Spasticity Treatments for Cerebral Palsy
If your child has spastic cerebral palsy, treatment at Gillette can involve medications and procedures that reduce muscle spasticity. Cerebral palsy treatment options might include:
- Oral medication.
- Injected medication like botulinum toxin and phenol.
- Implanting an intrathecal baclofen pump, which stores and delivers targeted amounts of medication to the spine.
- Selective dorsal rhizotomy (SDR) surgery, and ventral/dorsal rhizotomy surgery, both of which improve communication between the brain, spinal cord, nerves and muscles.
Orthopedic Treatments for Cerebral Palsy
Over time, cerebral palsy might cause problems with muscles, bones and joints. Your child might need surgery to help address these issues. Here are a few common orthopedic treatments for cerebral palsy.

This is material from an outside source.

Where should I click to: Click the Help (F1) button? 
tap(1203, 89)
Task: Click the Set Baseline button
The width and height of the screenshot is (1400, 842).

- Single-event multilevel surgery (SEMLS) and individual orthopedic surgery procedures (typically performed on the legs).
- Arm or hand surgery.
- Spine fusion.
Following treatment, your child might need help learning how to maximize their abilities, or new ways of moving—this is called rehabilitation therapy, which might include:
- Aquatic (pool) therapy.
Comprehensive inpatient rehabilitation (following procedures such as orthopedic SEMLS or SDR surgery.) Constraint-induced movement therapy. Evaluations for orthotics, prosthetics and seating. Functional electrical stimulation. Neuromuscular electrical stimulation for feeding and swallowing disorders. Nutrition and feeding therapy. Occupational therapy. Physical therapy. Robotic-assisted locomotor training for the arms and legs. Speech and language therapy. Therapeutic recreation.
Orthotics, Prosthetics and Seating
During and/or following treatment, your child might benefit from orthotics, prosthetics and seating options like:
- Augmentative and alternative communication devices.
- Computer-access equipment and electronic aids to daily living.
- Custom wheelchair accessories.
- Braces (also known as orthoses), such as ankle-foot orthoses and custom spine orthoses.
- Seating and mobility equipment.
People who have cerebral palsy deserve a lifetime of excellent health care—from birth through adulthood. Gillette cerebral palsy treatment center offers comprehensive services for children, teens and adults who have cerebral palsy—and we’ll help you navigate the services you need.
As your child gets older, Gillette will support your family in making the transition to adult-focused health care—older teens and adults can benefit from Gillette Children's adult clinic.